Support for the Reform Party has dropped to the lowest level of the past few years and the party only has a lead of 1.4 percentage points over the opposition EKRE, the latest poll by the Norstat and the Institute for the Study of Societal Issues (MTÜ Ühiskonnauuringute Instituut) shows.

The latest results show the Reform Party, the senior partner in the Estonian government coalition, is supported by 25.6 percent, the opposition Estonian Conservative People's Party (EKRE) by 24.2 percent and the junior partner in the government coalition Center Party by 18.4 percent of voting-age citizens.

Support for Reform decreased by 1.5 percentage points in the past week and has dropped by 5.4 percentage points during its five-week decline. This means that support for the party is now at its lowest level since the start of 2019 when Norstat Eesti started polling party preferences.

Support for EKRE has grown by 2.3 percentage points in the past two weeks and Reform's lead over EKRE has decreased to 1.4 percentage points, the smallest it has even been in Norstat polls.
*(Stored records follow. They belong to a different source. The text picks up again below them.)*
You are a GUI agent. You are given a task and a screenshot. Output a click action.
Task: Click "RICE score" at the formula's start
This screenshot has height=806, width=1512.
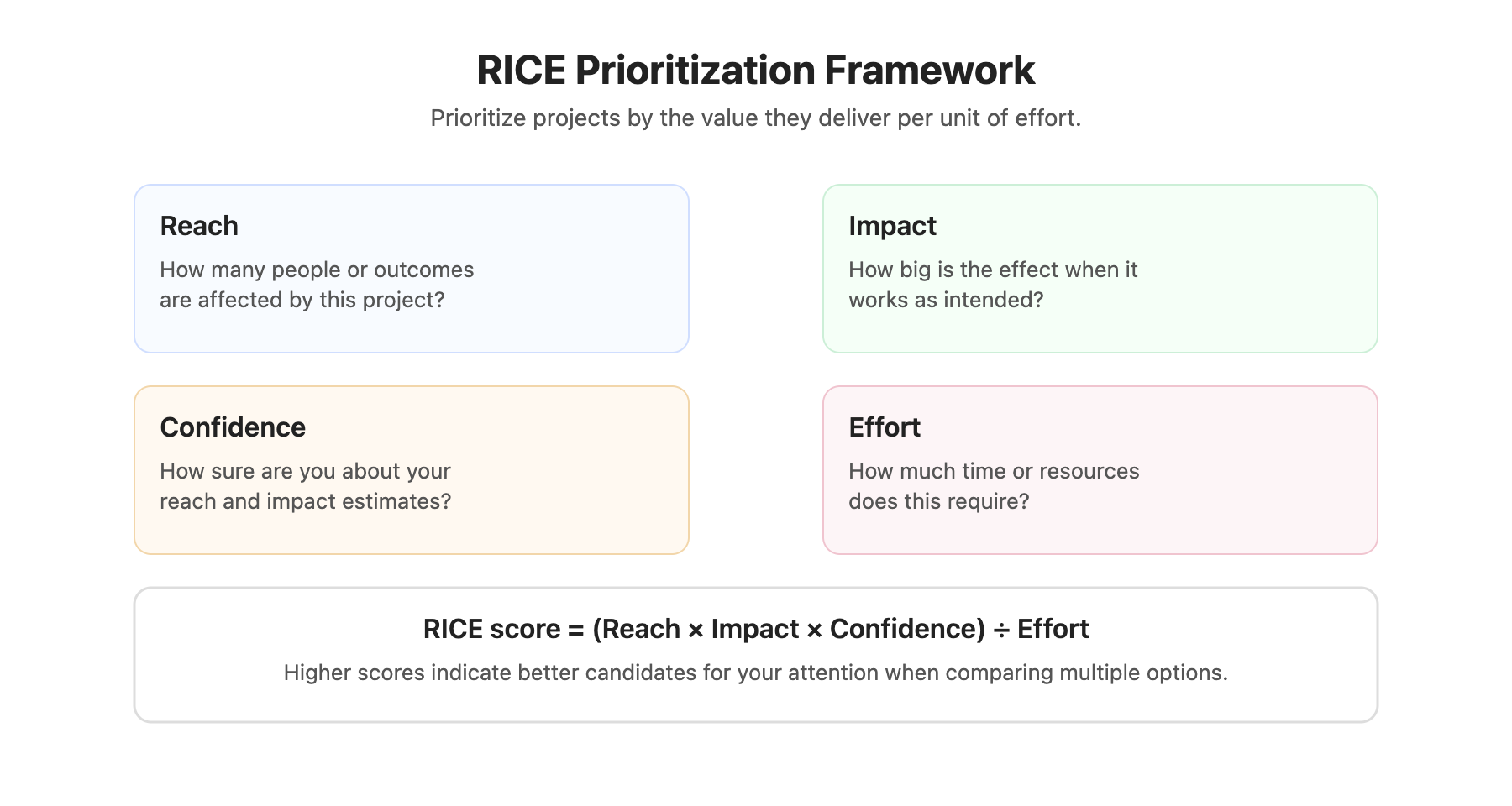point(491,629)
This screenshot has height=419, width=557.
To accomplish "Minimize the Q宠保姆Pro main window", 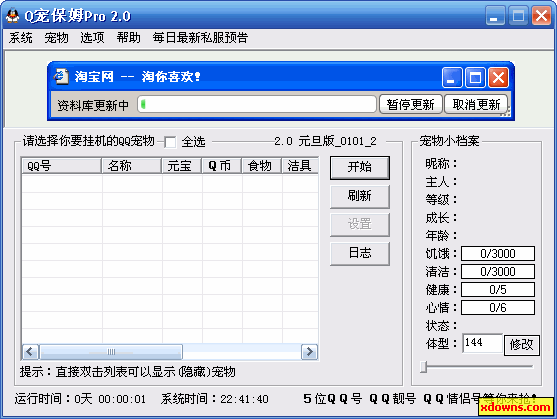I will click(x=495, y=16).
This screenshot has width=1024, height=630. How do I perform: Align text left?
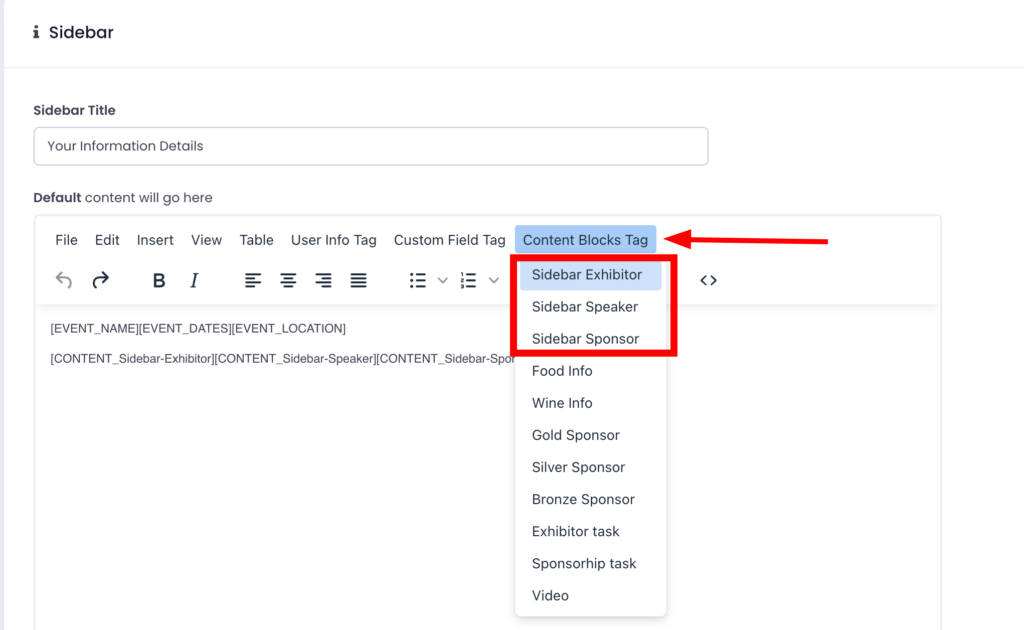tap(253, 281)
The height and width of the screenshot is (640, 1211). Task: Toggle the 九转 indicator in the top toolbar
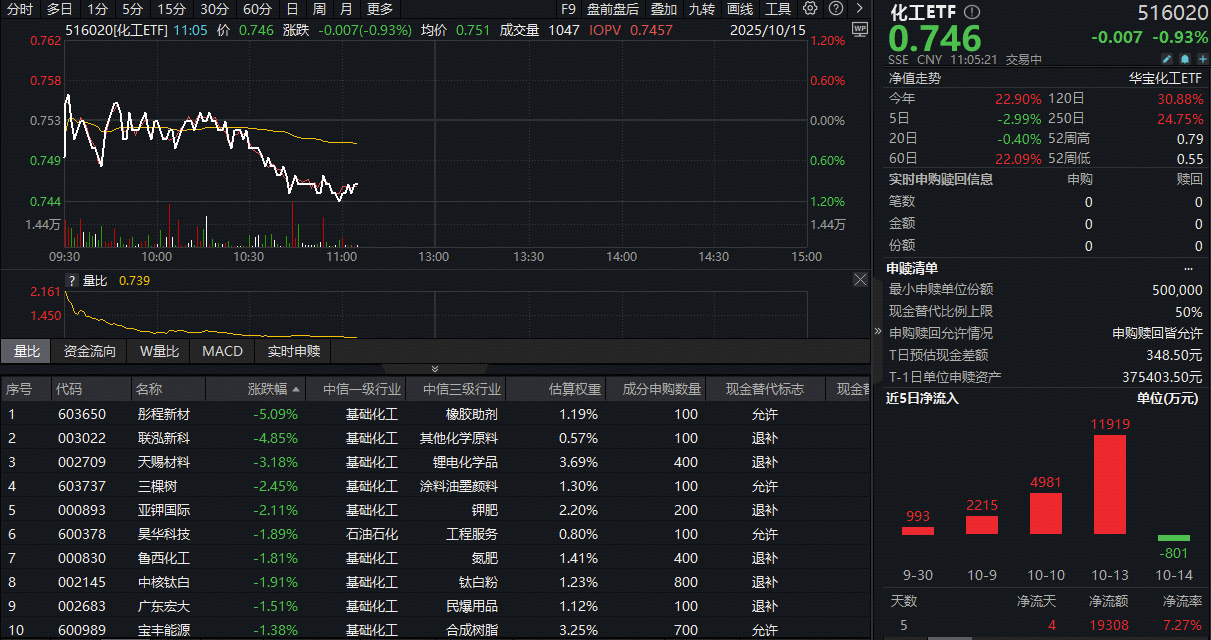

The top three are followed by the non-parliamentary Eesti 200 with 12.7 percent, opposition Social Democratic Party (SDE) with 8.5 percent and opposition Isamaa with 7.1 percent. The Greens received 2.3 percent support, the same as the week before.

The two parties of the government coalition - Reform and Center Party - are supported by altogether 44 percent of voters and those of the opposition by 39.8 percent. The combined support of the coalition parties has never been so low for the current government coalition.
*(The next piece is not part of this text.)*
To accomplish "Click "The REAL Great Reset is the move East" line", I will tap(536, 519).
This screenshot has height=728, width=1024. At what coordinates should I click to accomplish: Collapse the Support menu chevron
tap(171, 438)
Researcher Martin Mölder said that if the current long-term trends continue, EKRE will replace Reform as the most popular party in a matter of months.

"The Reform Party was at the height of its popularity in the second half of 2019 when it had the opportunity to be the main opposition party during Jüri Ratas' second government. Starting from 2020, support for the party has, overall, rather declined than grown with a few prominent exceptions, such as the moment when [leader of Reform] Kaja Kallas formed the government. The Reform Party is at risk of becoming trapped between Eesti 200 and EKRE," Mölder said.
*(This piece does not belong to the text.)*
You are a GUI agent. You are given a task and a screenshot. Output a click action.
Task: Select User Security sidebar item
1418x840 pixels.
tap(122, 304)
Support for EKRE had been stable from the 2019 election until the start of 2021 and only started growing when Jüri Ratas resigned as prime minister and give it to the Reform Party.

"The long-term trend for Eesti 200 has been upwards since the 2019 elections. They reached their highest support rating at the end of 2020 during discussions of a marriage referendum and have not gained any more ground since; however, they haven't lost any notable ground, either. The next two elections will be the moment of truth for Eesti 200 -- a moment to show that they are able to turn the general support and their promise of novelty into actual votes," Mölder said.

The Reform Party has never experienced such fierce political competition, Mölder said.

"On the opposite side, [the party] is being threatened by EKRE, who is a much more serious competitor than the Center Party ever could have been. On their own side, Eesti 200 has set up camp and has much potential to start gaining the support of Reform's core supporters," he said.

As soon as the local government elections are over, the parties will start preparing for the general elections in 2023 and the lines are being drawn.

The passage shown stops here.